Doğunun Batısı, Batının Doğusu: Malatya
Malatya Kitap Fuarı bu defa dostlarla geçti. Sık sık fuarı ve imzayı ektiğimizi itiraf edelim. Üniversitede "dersi ekmek" tabirini kullanırdık. Lisede de"Okulu kırmak" vardı hani. İşte fuarı kırdık kimi zaman.
Malatya insanında şefkat var. Sahip çıkma var. Böylesi bir sahip çıkmaya tanık olduğunuzda daha evvel yetimmişiz duygusunu yaşıyorsunuz adeta. Bundan böyle Malatya'da ne yetişir diye sorduklarında "İnsan!" diyeceğim sanırım. Kayısı'dan önce...
Kitap aşığı doktor
Malatya eşrafından değerli Mehmet Aslan, kitap aşığı bir doktor. Malatya bilir ki; kendi sahasında da önemli atılımlar yapmış. İmzayı bahane kılarak koyulduğumuz bir muhabbet esnasında sayısı konusunda hepimizin şaşıracağı bir kütüphaneye sahip olduğunu öğreniyoruz. Hatta kitaplarını bir kaç şehrin buluşma noktasında bir kütüphaneye dönüştürme fikri var. Konuşma esnasında bu memleketin "Aşkınan çalışan yorulmaz." coşkusunun önünü açarsa şayet bu devlet, bu ülkeyi kimse tutamaz, cümlesi akıyor içime. Dua ederek ve "Bu konuda ben nasıl bir çaba harcayabilirim?" Sorusunu zihnimde kapı kapı gezdirerek dinliyorum onu. Memleketine yük olmadan memleketini uçuracak bütün insanlara fırsat verilmeli. Devlet değil burada el uzatan, dikkatinizi çekerim. Halk el uzatıyor evvelinde devletine..."Tut ki seni kaldırayım, kalkındırayım!" potansiyeliyle... Sanat Sokağındaki Menengiç kahvesi de bunun şahidi...
Malatya'da daha ilk gün bana göre felsefeci, kendisine göre kimya mühendisi O. Sezgin bey ve yine öykü kulübünü, öykü yazarı Emine hanımla birlikte yürüten Hüseyin Cömert bey ile kitabı, Malatya'yı, İstanbul'u konuşuyoruz. Yazıya, kaleme, bilme aşkına hürmet gibi bir payda üzerinde muhabbet ediyoruz. Neler yapabiliriz daha iyi? Onu arıyoruz.

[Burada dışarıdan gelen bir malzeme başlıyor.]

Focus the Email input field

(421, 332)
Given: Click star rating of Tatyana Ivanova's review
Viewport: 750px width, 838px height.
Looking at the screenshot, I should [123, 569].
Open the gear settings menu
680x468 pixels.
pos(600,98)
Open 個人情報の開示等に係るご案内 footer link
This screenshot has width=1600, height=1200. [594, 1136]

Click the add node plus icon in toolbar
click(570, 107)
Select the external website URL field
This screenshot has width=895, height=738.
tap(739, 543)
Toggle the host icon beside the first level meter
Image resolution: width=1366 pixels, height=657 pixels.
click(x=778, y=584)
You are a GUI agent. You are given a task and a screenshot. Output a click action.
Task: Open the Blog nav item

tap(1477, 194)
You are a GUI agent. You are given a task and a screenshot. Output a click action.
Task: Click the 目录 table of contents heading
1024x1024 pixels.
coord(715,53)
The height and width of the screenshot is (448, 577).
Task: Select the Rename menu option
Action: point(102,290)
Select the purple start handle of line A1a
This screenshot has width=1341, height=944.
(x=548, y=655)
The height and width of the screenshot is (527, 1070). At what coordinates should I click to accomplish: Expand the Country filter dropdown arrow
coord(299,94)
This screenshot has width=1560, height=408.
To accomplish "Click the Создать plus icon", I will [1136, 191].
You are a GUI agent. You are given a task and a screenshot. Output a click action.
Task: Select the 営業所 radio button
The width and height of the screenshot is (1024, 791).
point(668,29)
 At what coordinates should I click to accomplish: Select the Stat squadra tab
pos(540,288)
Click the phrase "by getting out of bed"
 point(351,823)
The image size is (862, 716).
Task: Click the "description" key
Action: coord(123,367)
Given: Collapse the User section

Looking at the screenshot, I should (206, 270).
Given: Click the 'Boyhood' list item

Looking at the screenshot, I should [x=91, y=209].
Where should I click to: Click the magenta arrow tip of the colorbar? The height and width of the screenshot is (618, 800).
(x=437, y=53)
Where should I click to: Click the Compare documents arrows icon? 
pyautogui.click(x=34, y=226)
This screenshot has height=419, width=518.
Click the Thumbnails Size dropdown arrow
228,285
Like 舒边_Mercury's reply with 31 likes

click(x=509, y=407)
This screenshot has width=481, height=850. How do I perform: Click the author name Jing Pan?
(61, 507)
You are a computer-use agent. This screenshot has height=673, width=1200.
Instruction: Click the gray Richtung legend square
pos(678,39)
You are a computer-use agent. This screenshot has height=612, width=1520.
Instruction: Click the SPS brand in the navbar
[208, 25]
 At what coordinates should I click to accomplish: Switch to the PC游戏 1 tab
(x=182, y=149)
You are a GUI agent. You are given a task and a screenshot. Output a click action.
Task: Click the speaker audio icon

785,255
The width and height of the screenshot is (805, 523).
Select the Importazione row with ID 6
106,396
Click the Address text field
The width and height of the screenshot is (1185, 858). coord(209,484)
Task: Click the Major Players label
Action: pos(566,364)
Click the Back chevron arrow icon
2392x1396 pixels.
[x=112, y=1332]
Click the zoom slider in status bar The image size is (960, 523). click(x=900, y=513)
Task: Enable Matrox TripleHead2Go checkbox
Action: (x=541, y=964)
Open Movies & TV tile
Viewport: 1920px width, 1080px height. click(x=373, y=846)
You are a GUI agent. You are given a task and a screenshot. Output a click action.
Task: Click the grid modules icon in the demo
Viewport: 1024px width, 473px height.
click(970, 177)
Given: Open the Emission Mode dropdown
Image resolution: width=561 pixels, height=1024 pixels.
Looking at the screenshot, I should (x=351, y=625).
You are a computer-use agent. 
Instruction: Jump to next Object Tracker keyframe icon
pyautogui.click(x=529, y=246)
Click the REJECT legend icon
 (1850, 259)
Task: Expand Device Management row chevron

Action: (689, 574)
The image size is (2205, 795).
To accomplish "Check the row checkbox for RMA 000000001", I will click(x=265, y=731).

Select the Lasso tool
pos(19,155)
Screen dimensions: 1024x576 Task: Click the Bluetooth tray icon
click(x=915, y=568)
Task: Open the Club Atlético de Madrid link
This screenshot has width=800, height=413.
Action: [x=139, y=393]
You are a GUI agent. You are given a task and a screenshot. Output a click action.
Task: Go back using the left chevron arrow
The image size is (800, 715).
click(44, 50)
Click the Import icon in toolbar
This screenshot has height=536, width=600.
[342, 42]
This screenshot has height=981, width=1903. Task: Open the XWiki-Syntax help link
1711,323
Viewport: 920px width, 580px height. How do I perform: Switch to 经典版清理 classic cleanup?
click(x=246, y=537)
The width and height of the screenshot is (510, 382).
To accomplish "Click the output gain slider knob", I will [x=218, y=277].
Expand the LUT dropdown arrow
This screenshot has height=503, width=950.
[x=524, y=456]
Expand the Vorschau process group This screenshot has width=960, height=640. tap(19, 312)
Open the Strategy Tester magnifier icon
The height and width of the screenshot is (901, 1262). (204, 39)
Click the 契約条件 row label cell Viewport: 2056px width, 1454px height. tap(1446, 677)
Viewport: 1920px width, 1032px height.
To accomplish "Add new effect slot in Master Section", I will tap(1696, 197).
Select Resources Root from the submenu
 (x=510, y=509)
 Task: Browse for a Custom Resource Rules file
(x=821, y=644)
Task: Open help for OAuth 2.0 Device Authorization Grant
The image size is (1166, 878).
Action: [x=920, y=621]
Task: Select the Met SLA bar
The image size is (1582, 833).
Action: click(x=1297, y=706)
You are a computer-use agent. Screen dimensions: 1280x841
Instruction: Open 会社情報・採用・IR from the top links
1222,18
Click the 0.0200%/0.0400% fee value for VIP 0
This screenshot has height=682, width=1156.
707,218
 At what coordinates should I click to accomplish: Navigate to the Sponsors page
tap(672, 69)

Mana Yayınları'ndan çıkan 3. Kitap: Diriler İçin/ Bir Yasin Okuması sebebiyle gitmiş olduğum fuarda birbirinden değerli gençlerle, mesela Asiye ve Rojan ile tanış, kaynaş oluyorum. Değerli yazarlardan kimileriyle kitapları üzerine konuşuyoruz. İlginç olan şey; deniliyor ki: Malatya yalnızca okuyan değil, yazan da bir şehirdir.
Bu bir imza günü... İmzanın aslı; kitabın muhtevasıdır, bir okurun hayatında nasıl bir söz, iz bırakmışsak işte o okurla birlikte el ele attığımız imzadır. Abartılmış ve menfaat devşirme amaçlı yapılan her "şirinlik"ten uzak durmayı öğrendik biz, değerlerimizden. İmza konusuna da kem bakmamız ondandı. Lakin herhangi bir şey nitelikli yaşandığında da güzelleşiyor mübarek. İmza; hikmet arayışçılarını buluşturuyor, hakikaten tanışıp kaynaşmaya vesile oluyor. Kalbin ve aklın pazarı kuruluyor ve karşılıklı samimi alışverişler oluyor.
Fakat yine de yazar, yazdıktan sonra kitabı ile biraz mesafeli olmalı. Kitabının başında sıkıcı bir veli gibi tutulmamalı. Onu halka everdiğini (Anadolu'da evladı evlendirmenin tabiri) bilmeli. Kız annesi gibi davranmamalı. Yaz kitabı, at denize... Balık bilir. Balık senden iyi bilir belki. Halık ise zaten bilendir!
Hay Hakk! (Dedemin esnerken bile O'nu anma titizliği) ile yazıyı noktaladım gitti.